BEGIN

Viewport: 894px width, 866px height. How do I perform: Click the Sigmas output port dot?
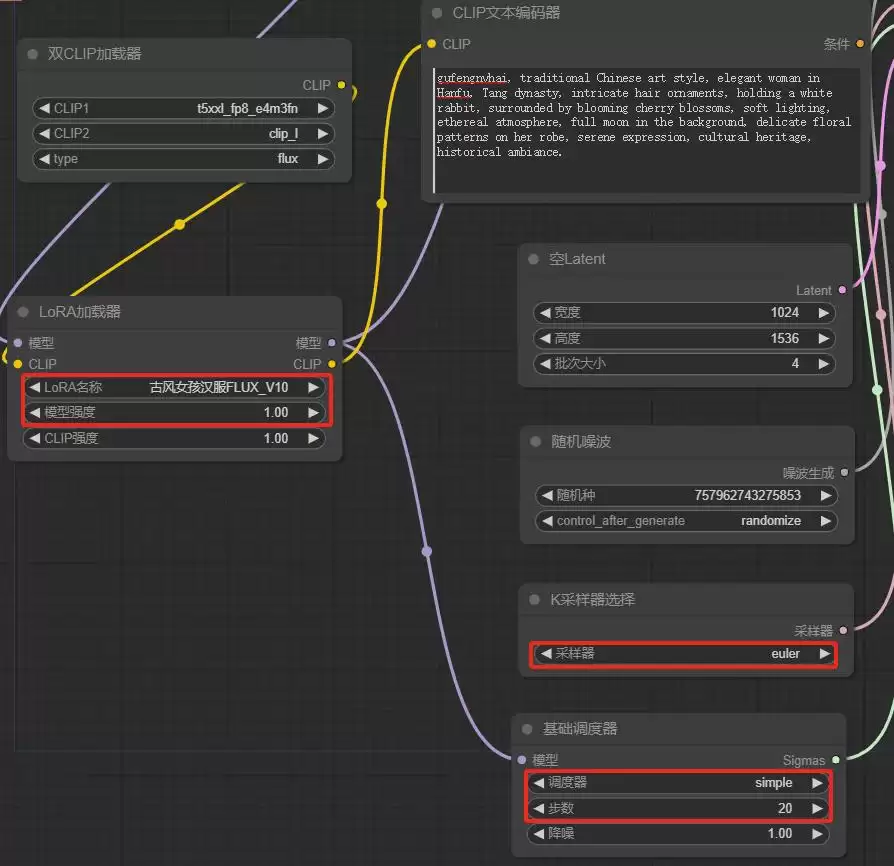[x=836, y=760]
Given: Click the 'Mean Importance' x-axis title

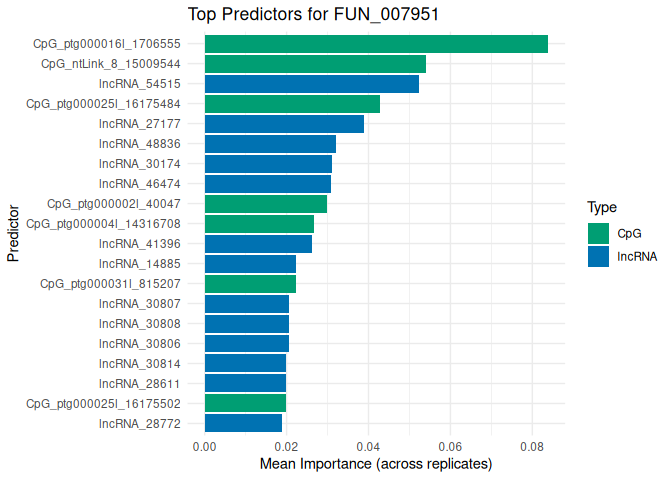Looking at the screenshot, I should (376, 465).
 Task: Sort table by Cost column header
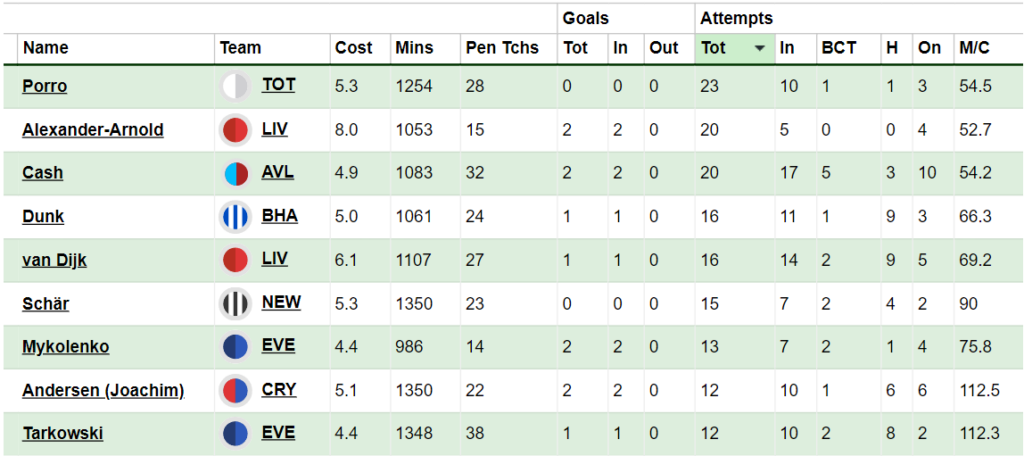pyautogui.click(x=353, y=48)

END

» How to complete this task: Write out each entry again exactly, and skip the pictures.

» Exercise result:
Viewport: 894px width, 866px height. How do I perform: Click the Sigmas output port dot?
[x=836, y=760]
Given: Click the 'Mean Importance' x-axis title

Looking at the screenshot, I should (376, 465).
 Task: Sort table by Cost column header
pyautogui.click(x=353, y=48)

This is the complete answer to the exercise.